Аносов замолчал, глядя в пространство, а я ждал, не нарушал тишины. И он продолжил:
– Я в командировке был, в другой стране. Я не мог даже уехать, похоронить своего сына. Так случилось. Так было надо. Я военный. Но я их дождался. Старшего, того, что перерезал горло моему сыну… он долго умирал. И плохо. Я не хочу даже тебе рассказывать, как он умер. Иначе ты меня самого сочтешь маньяком. Двое других умерли просто. Я свернул им головы. Для их родителей, для всех в этом мире – они просто исчезли. Никто так и не узнал, куда они делись. Завели дело, ко мне приходили – менты ведь не дураки. Но ничего не смогли доказать. Пугали, угрожали, а я только пожимал плечами.
Аносов потер лоб запястьем правой руки, сильно зажмурил глаза.
– С женой мы расстались. Она мне не простила, что, когда наш сын умирал, меня не было рядом. Больше я не женился. Где сейчас бывшая жена – не знаю. Она меня возненавидела и оборвала все связи. Да я и сам себя возненавидел, так что ее не виню. Больше у меня детей не было. Женщины были – я же все-таки мужик. Но детей не было, наверное.
– Наверное? – переспросил я.
– Была одна женщина… уехала. Потом мне рассказали, что она беременна, и, скорее всего, от меня. Уехала на Север. Вроде как в Норильск, но точно не знаю. Мы с ней поссорились – она хотела замуж, детей, а я не хотел.

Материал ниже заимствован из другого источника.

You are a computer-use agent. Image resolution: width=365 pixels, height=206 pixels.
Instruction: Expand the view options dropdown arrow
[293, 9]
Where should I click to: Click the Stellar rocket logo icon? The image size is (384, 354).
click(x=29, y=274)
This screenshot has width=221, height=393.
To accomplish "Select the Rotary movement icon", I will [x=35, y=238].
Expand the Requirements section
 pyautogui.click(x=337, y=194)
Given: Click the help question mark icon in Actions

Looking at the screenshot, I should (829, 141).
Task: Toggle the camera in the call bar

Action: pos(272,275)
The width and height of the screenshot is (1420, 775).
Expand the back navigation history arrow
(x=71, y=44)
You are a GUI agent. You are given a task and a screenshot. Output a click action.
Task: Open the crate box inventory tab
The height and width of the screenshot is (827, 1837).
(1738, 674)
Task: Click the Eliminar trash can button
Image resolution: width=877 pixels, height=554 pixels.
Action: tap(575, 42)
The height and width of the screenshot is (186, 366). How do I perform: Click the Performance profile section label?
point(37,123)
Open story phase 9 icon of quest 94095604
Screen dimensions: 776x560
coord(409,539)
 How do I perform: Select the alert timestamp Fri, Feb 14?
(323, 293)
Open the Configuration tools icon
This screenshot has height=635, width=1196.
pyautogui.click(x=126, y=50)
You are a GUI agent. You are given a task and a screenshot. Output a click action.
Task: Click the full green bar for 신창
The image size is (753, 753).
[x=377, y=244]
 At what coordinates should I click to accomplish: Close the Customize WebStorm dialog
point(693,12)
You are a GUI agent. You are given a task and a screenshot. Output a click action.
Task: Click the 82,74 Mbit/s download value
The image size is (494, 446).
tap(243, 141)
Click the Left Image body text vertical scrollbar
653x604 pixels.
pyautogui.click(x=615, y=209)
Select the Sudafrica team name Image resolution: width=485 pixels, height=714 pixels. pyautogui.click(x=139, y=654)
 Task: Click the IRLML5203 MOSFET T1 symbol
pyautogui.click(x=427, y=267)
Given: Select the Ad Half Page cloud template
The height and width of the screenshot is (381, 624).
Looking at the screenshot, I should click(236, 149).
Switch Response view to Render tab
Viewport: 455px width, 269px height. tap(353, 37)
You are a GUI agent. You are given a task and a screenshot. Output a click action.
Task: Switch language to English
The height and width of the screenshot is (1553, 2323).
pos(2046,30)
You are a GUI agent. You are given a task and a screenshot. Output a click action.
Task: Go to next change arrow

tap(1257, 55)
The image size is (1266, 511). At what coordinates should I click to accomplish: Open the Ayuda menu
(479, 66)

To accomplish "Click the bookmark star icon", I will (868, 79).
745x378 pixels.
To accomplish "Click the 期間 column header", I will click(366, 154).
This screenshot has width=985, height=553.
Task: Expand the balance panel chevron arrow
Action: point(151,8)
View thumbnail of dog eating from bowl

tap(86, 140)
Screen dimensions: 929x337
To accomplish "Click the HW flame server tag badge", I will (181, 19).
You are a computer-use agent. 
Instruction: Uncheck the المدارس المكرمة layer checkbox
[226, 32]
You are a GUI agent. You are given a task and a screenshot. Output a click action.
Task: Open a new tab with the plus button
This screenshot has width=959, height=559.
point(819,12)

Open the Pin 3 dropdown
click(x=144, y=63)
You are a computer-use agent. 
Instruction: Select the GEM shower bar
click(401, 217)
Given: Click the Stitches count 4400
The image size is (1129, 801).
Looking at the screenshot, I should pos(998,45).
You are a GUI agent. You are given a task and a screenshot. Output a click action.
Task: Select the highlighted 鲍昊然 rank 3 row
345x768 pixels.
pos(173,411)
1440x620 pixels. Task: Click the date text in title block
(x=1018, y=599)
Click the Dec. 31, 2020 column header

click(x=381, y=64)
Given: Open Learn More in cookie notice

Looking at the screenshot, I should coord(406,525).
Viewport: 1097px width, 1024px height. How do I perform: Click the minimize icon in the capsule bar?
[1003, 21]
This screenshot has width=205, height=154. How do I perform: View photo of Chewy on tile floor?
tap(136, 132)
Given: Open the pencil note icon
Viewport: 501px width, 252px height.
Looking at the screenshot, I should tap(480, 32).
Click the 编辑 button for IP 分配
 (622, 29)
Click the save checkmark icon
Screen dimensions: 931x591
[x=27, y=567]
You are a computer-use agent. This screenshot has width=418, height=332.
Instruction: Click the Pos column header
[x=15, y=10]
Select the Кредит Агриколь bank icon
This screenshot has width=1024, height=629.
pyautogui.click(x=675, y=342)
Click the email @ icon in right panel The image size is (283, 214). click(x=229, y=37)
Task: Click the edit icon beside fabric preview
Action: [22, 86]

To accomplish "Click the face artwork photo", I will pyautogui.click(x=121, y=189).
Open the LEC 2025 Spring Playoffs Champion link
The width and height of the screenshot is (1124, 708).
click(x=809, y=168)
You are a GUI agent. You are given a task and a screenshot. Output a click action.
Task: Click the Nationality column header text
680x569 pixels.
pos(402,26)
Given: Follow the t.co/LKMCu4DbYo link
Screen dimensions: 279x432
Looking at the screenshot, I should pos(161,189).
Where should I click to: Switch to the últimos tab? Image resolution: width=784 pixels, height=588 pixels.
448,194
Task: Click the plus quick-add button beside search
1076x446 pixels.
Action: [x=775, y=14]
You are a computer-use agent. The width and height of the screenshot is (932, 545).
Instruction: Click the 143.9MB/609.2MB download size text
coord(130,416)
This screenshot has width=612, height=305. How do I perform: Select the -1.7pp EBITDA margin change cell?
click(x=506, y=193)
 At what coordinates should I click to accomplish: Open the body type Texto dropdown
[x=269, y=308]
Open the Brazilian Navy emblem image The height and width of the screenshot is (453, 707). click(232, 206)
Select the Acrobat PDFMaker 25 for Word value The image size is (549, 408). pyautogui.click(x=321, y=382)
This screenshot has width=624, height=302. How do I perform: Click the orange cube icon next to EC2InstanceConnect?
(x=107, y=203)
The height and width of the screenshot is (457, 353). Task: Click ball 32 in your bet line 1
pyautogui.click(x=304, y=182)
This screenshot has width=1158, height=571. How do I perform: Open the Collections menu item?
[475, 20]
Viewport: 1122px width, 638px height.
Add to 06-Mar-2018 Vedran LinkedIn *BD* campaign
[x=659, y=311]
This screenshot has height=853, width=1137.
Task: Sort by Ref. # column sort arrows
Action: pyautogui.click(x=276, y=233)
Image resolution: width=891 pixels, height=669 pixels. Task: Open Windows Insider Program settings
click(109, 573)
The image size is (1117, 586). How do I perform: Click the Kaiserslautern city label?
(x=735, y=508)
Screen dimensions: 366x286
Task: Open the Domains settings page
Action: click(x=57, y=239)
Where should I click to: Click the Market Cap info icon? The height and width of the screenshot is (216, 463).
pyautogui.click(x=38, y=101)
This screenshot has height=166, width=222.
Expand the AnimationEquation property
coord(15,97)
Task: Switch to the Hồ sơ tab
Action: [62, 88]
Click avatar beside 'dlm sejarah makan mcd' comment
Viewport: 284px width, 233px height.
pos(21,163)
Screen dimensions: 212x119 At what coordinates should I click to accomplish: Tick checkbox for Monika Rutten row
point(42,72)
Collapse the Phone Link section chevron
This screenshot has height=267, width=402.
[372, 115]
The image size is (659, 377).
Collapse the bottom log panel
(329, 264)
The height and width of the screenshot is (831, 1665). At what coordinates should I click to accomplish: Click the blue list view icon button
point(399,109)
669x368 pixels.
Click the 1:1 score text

– Почему? Почему не хотел?
– Трус потому что. Я – трус! Потерять еще одного сына?! Я этого не переживу. После смерти Вовки я запил, и меня едва не уволили из армии. Потом все-таки нашел силы, взял себя в руки. И поддерживала меня только одна мысль – дождаться! Дождаться этих тварей! И я дождался.